In finance and economics, the answer is: pretty random. Ivo Welch has a new open access paper based on data from eight leading economics and finance journals. He shows that different referees typically exhibit only modest agreement in their recommendations, and that disagreement is not just a matter of some referees being pickier than others. Rather, disagreement arises in large part from differences among referees in their relative ranking of papers. If you think of referees as trying to estimate some “objective” (i.e. referee-agreeable) attribute of a paper, then referee decisions turn out to be one part “signal” (i.e. 1/3 dictated by that attribute) and two parts referee-specific “noise”. Discussion from James Choi here.
It’d be very interesting to do a similar study on ecology journals, eh? The purported crapshoot nature of peer review is something everybody (including me) has strong opinions about–based only on the small, non-random samples provided by their own personal experiences. Now that online ms handling systems are ubiquitous, I’ll bet the (appropriately-anonymized) data would be really easy for journals to provide.
So, who wants to take the lead in approaching the journals and asking for the data? Come on, Chris, this is right up your alley!
And assuming someone can obtain the data, anybody want to place any bets on whether ecology referees’ recommendations are more or less random than those of economics and finance referees?

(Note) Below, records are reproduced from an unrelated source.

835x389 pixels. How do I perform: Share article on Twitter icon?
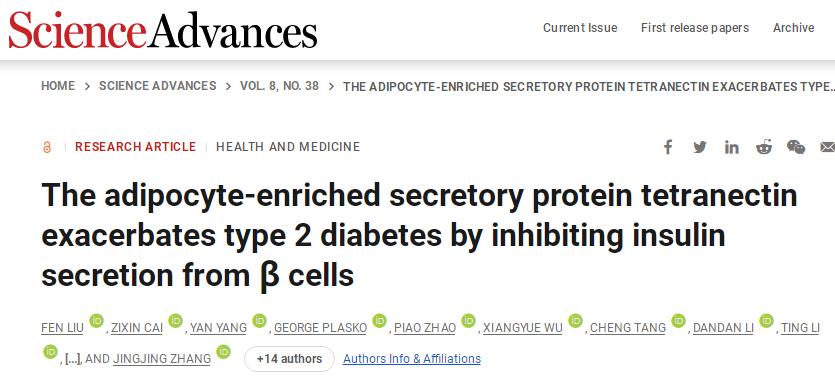coord(700,147)
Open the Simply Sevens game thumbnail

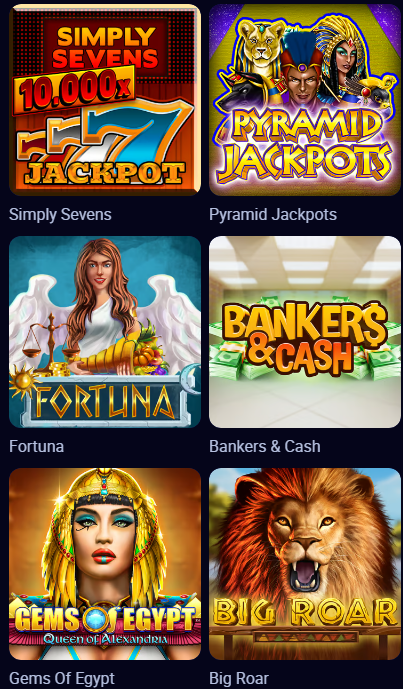coord(105,100)
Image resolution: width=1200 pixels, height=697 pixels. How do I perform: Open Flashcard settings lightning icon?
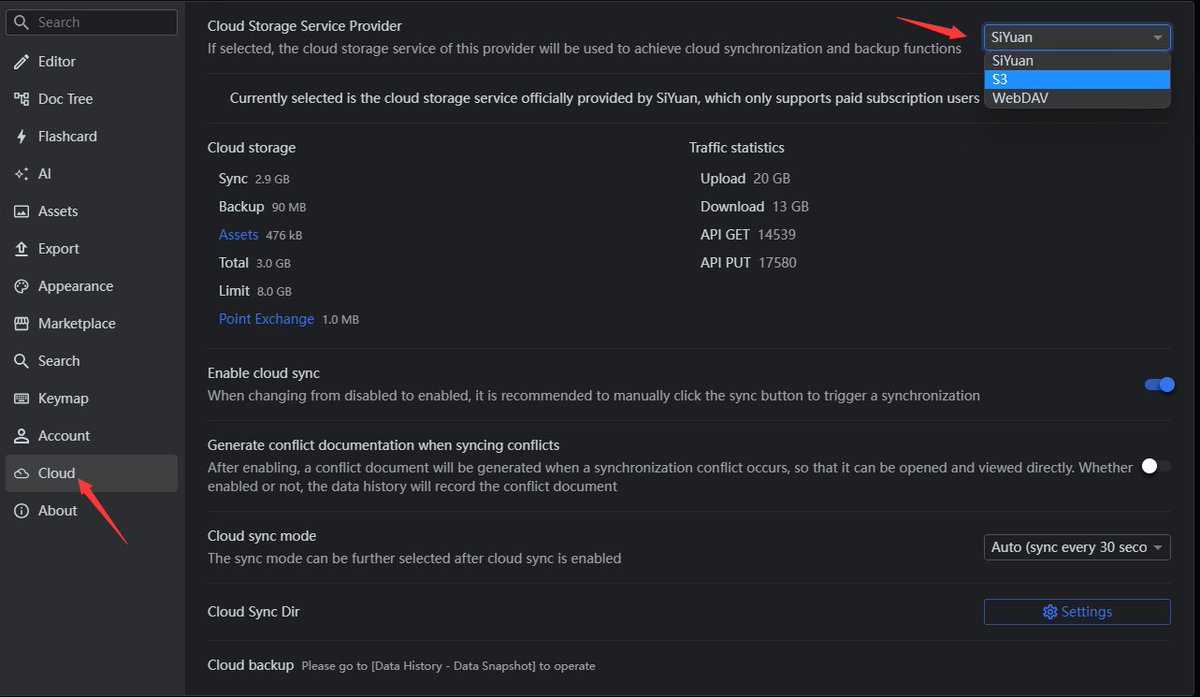tap(20, 136)
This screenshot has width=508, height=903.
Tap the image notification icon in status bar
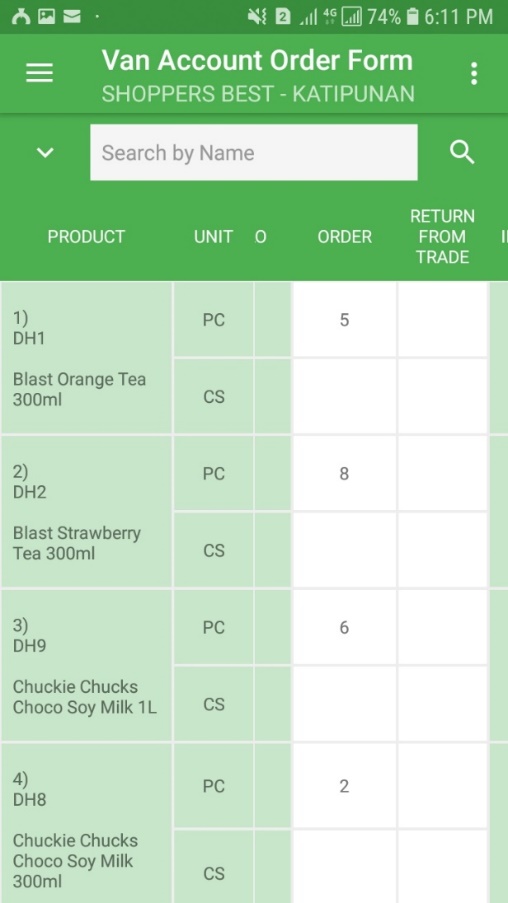47,17
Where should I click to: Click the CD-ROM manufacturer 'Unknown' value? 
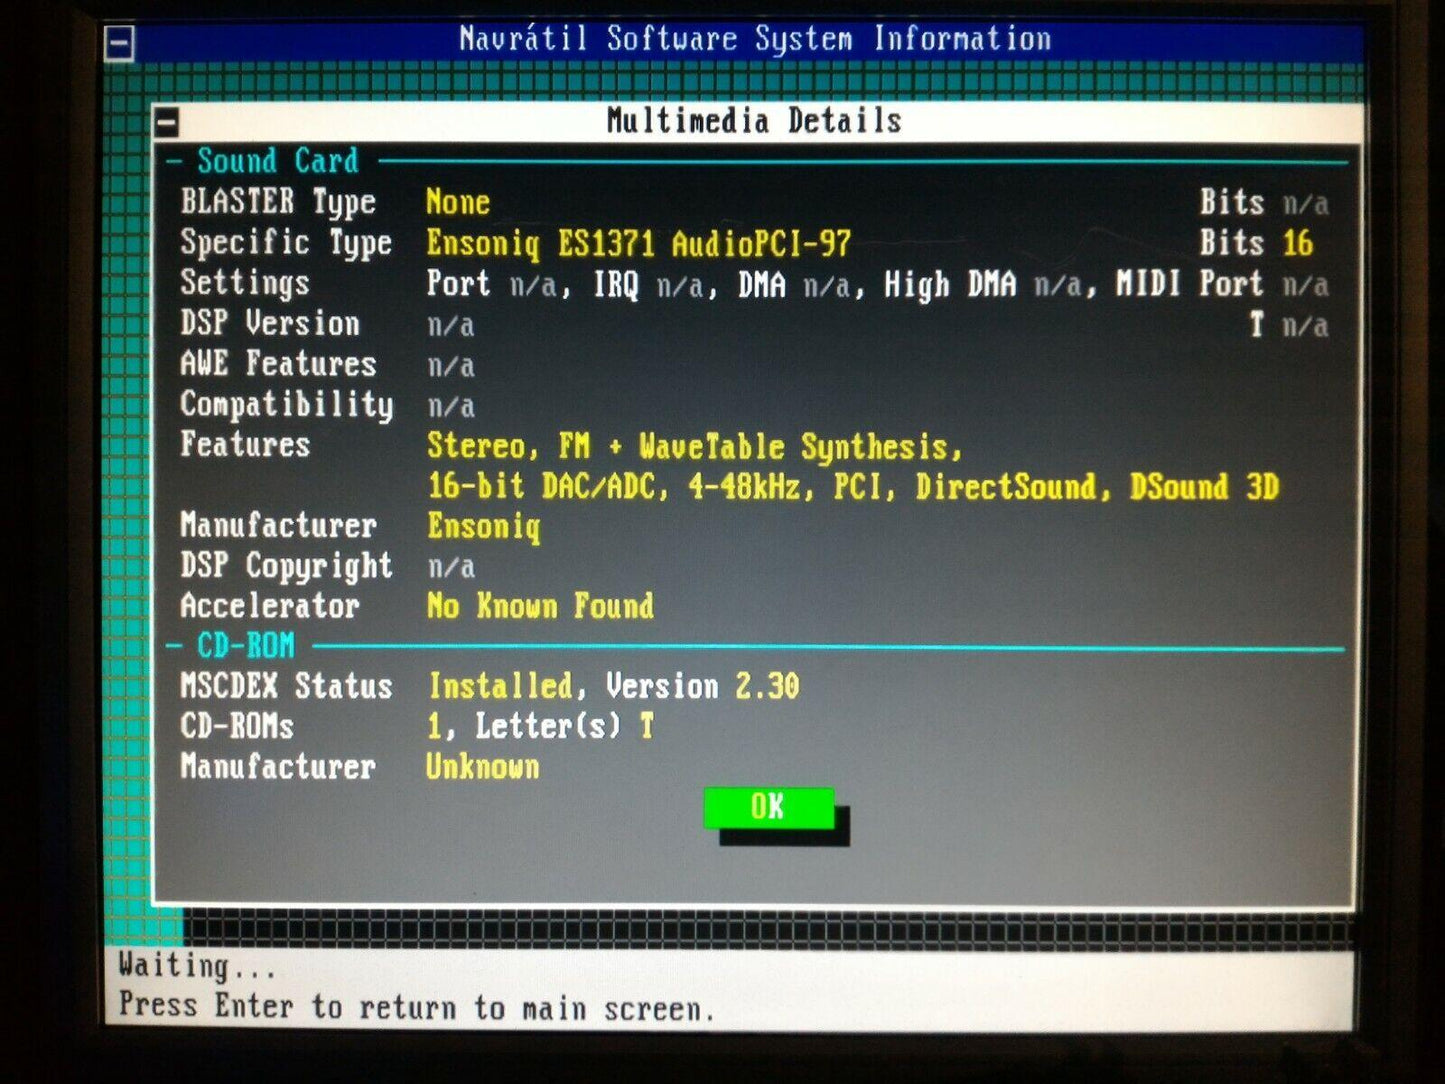tap(482, 767)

UPDATE: I tried to write the post so as to avoid revealing my own view on whether 1/3 signal is “bad”, “good”, “the best we can do”, or whatever. But in the comments, I’ve been misread as arguing for PLoS ONE’s editorial system (which asks referees to judge papers only on technical soundness). So let me reveal my own view. If, as I’d guess, ecology reviews also are about 1/3 “signal”, I’m mostly ok with that, for two reasons. First, referee agreement or disagreement on whether a paper should be published isn’t, or shouldn’t be, the most important thing about reviews. Handling editors don’t, or shouldn’t, just count referee “votes”. They should use the reviews to inform their own judgments on how to make the paper better, and yes, on whether to accept the paper. That was my practice when I was a handling editor. Second, as discussed in previous posts (see here, here, and here), we are never going to do away with judgments about what work is “interesting” or “important”. Further, and importantly, there is just as much disagreement on those judgments among post-publication “reviewers” (i.e. readers) as there is among pre-publication reviewers. So as a reader with very limited time to read, I’m mostly ok with letting selective journals and their referees do a lot of “filtering” of the literature for me, as I’m used to this filtering system and I think the alternatives would be worse. Just because referees and editors of selective journals are making judgment calls, and just because a fair bit of reasonable disagreement is possible on those judgment calls, does not mean those judgment calls should not be made, or that they’d be made “better” (as opposed to merely “differently”) by some other system. But I’m old and set in my ways, so I would say that. ;-)
UPDATE #2: Just wanted to highlight an ongoing exchange of comments with ace commenter Jim Bouldin. Jim expressed a view that I suspect is widely shared: the level of randomness and subjectivity in referee recommendations is appallingly high, and has no business affecting the direction of science. Commenter Mike Taylor expressed a similar view. To which I responded: referees are us. If referees disagree a lot about what science is most worth paying attention to, well, that just means we all disagree with one another a lot about what science is most worth paying attention to. Those disagreements will not go away, or become any less “random” or “subjective”, or stop affecting the course of our science, if we reform or replace the current pre-publication peer review system. That’s not necessarily an argument against any proposed reform of peer review, of course. It’s just a clarification of what any proposed reform would accomplish. “Eliminating or substantially reducing the random and subjective elements of our collective decisions concerning what science to pay attention to” is not a feasible goal for peer review reform, or for reform of any other aspect of current scientific practice. You can shift around where the randomness and subjectivity enter into our collective decision making process about what science is most worth paying attention to, and there may well be good arguments that they should only enter the process at certain points, but you can’t eliminate them. I don’t mean my comments on this as the last word by any means (Jim has indicated that he’s planning to reply in due course). But because many readers read the posts but not the comments, I wanted to highlight this ongoing discussion and encourage readers to follow it, as I suspect it’s a discussion of particular interest to many readers.